Kandenkutty & Ors. Vs. State of Kerala & Ors.
(CC-1508/97)
(From the Judgment and Order dated 9.2.1996 of the Kerala High Court in O.P.No.5382 of 1983)
(CC-1508/97)
(From the Judgment and Order dated 9.2.1996 of the Kerala High Court in O.P.No.5382 of 1983)
Kerala Land Acquisition Act
Section 3, 48, – Held that merely because some of the land was denotified under section 48, the integrality of the Notification for acquisition has not become bad in law as held in Chandra Bansi Singh v. State of Bihar – Notification under Section 3 does not become bad by delay in completion of proceedings especially when the delay is due to appellant agitating his rights and there is no delay on part of State.
In those cases the State was responsible for the delay. In this case it is not responsible for the delay in finalisation of the acquisition. On the other hand, the petitioner has himself put the spokes at every stage and have the matter delayed by agitating his right in judicial proceedings. The pendency of the judicial proceedings cannot be made a ground to say that in the process, due to escalation in the prices, the notification issued under Section 4(1) of the Act has become bad in law.
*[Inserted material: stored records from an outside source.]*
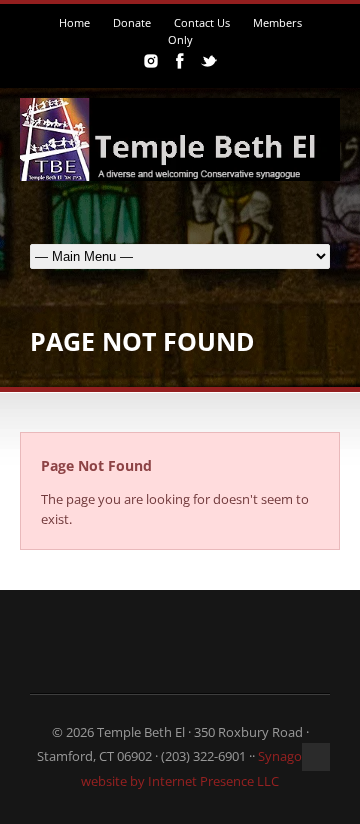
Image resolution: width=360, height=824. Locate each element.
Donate (132, 22)
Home (74, 22)
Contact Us (202, 22)
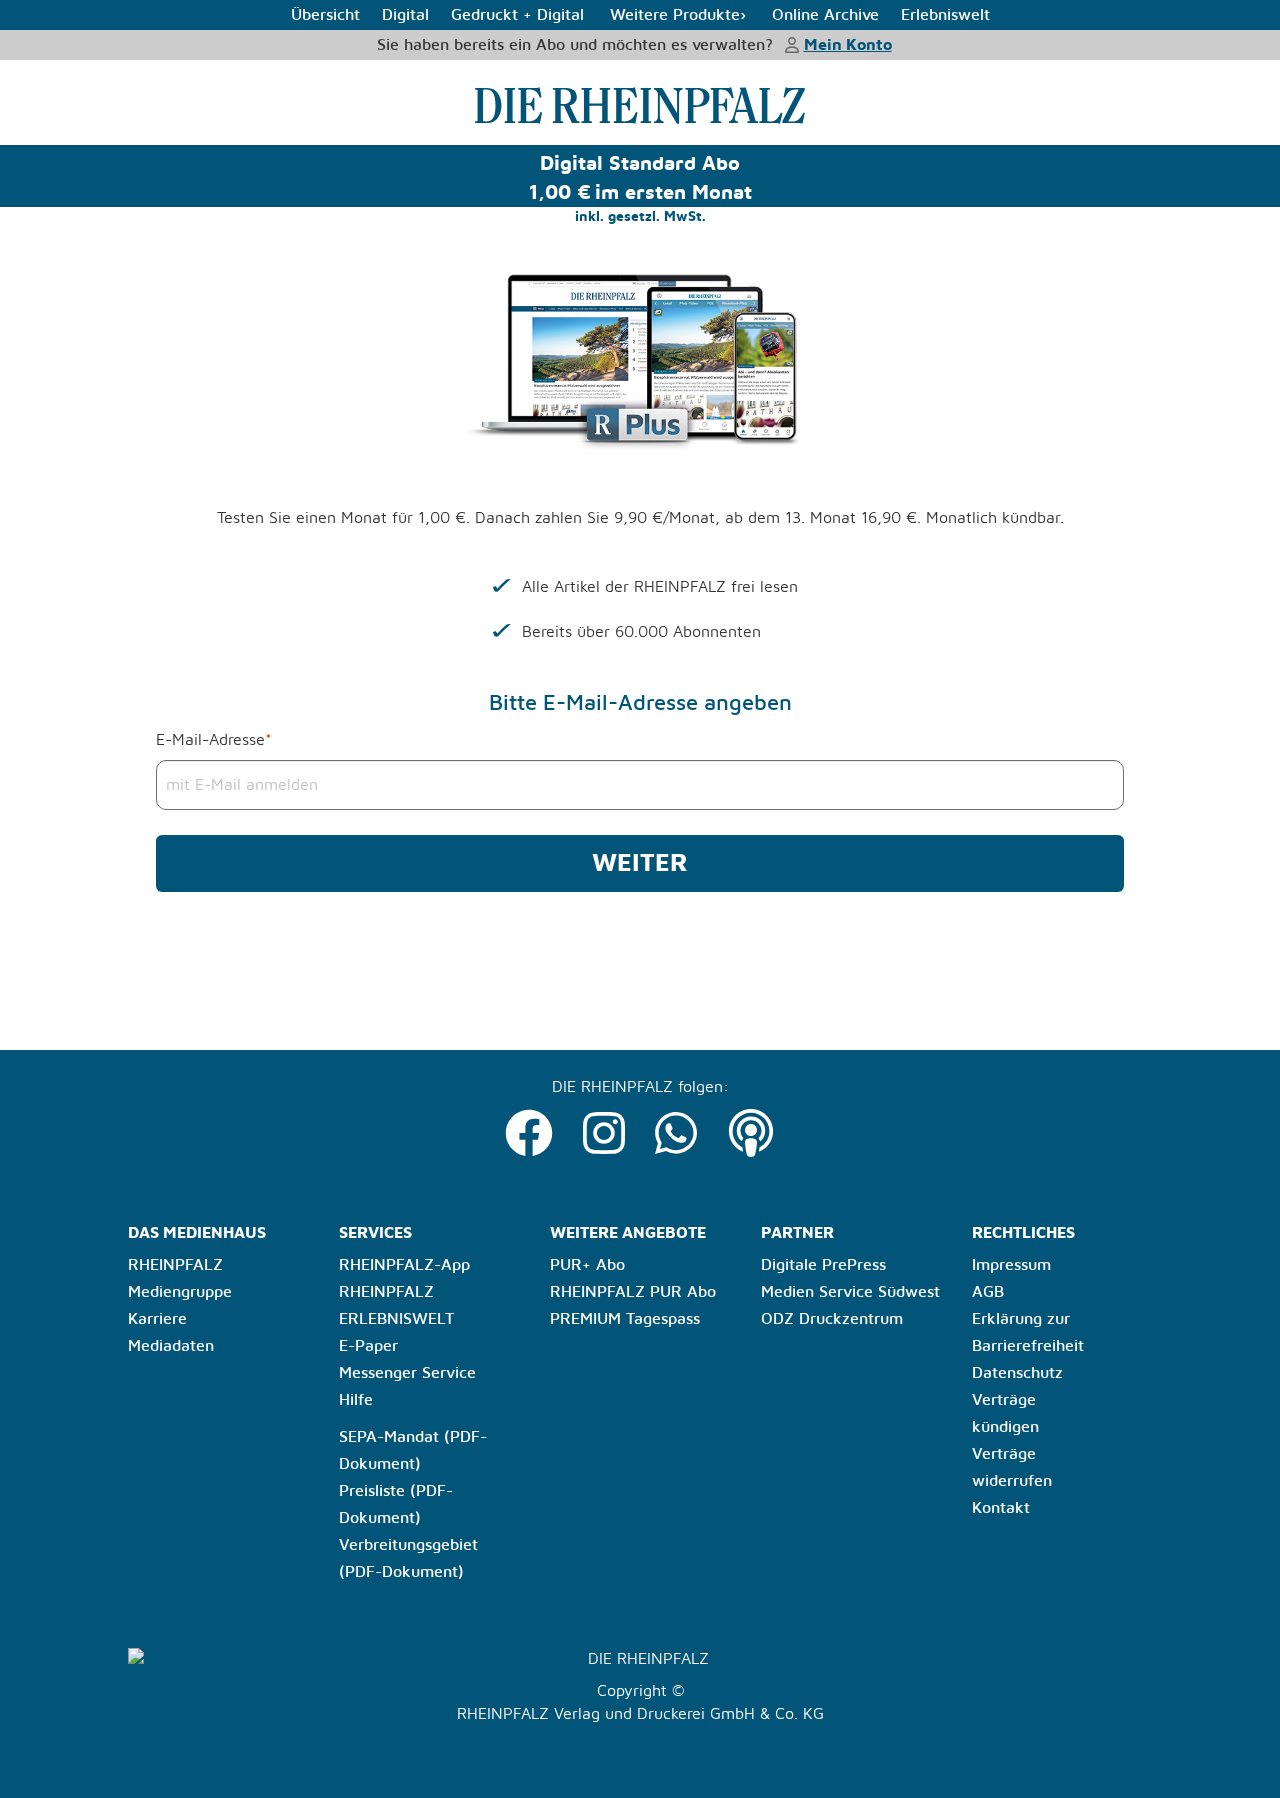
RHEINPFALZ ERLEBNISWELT (396, 1305)
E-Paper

Under these circumstances, we do not find any illegality in the judgment of the High Court warranting interference. (Para 3 & 4)
2. Chandra Bansi Singh v. State of Bihar AIR 1984 SC 1767 (Para 3)
1. This special leave petition arises from the judgment of the Division Bench of the Kerala High Court, made on February 9, 1996, in O.P. No.5382/83.
2. The admitted position is that Notification under Section 4(1) of the Land Acquisition Act, 1894 (for short, the “Act”), which is pari materia with Section 3 of the Kerala Land Acquisition Act, was published on January 10, 1981. The petitioner had initially challenged the scheme in O.P. No.2436/82 which was dismissed and was confirmed in Writ Appeal No.223/82, dated April 23, 1982. The petitioner filed another writ petition in the year 1993 and got the further proceedings stayed. The same has been dismissed by the High Court by the impugned order. Thus this special leave.
3. It is contended for the petitioner that when a notification under Section 48 of the Act withdrawing the earlier notification in respect of some of the lands was issued, the integrality of the notification stood disturbed and, therefore, the acquisition has become bad in law. In support thereof, Shri Sukumar, learned senior counsel, sought to place reliance on the judgments of Andhra Pradesh High Court and Kerala High Court which are inconsistent with each other. He states that as there is conflict of opinions the conflict needs to be resolved. We find no force in the contention since the controversy has already been set at naught by this Court in Chandra Bansi Singh v. State of Bihar (A.I.R. 1984 SC 1767) and The Spl. Land Acquisition Officer, Bombay v. M/s. Godrej & Boyce JT 1987 (4) SC 218 = AIR 1987 SC 2421). Therefore, merely because some of the lands which formed part of the same notification were denotified in exercise of the power under Section 48 of the Act, the integrality of the notification for acquisition has not become bad in law.
4. It is then contended that due to the delay in the disposal of the matters the prices of the land have escalated and as a consequence, the acquisition has become bad in law. We find no force in the contention. In support of this contention, learned counsel relied upon those judgments of this Court where equities have been worked out in directing payment of higher compensation from the date of the publication of the declaration under Section 6. In those cases the State was responsible for the delay. In this case it is not responsible for the delay in finalisation of the acquisition. On the other hand, the petitioner has himself put the spokes at every stage and have the matter delayed by agitating his right in judicial proceedings. The pendency of the judicial proceedings cannot be made a ground to say that in the process, due to escalation in the prices, the notification issued under Section 4(1) of the Act has become bad in law. Under these circumstances, we do not find any illegality in the judgment of the High Court warranting interference.
5. The Special Leave Petition is dismissed accordingly.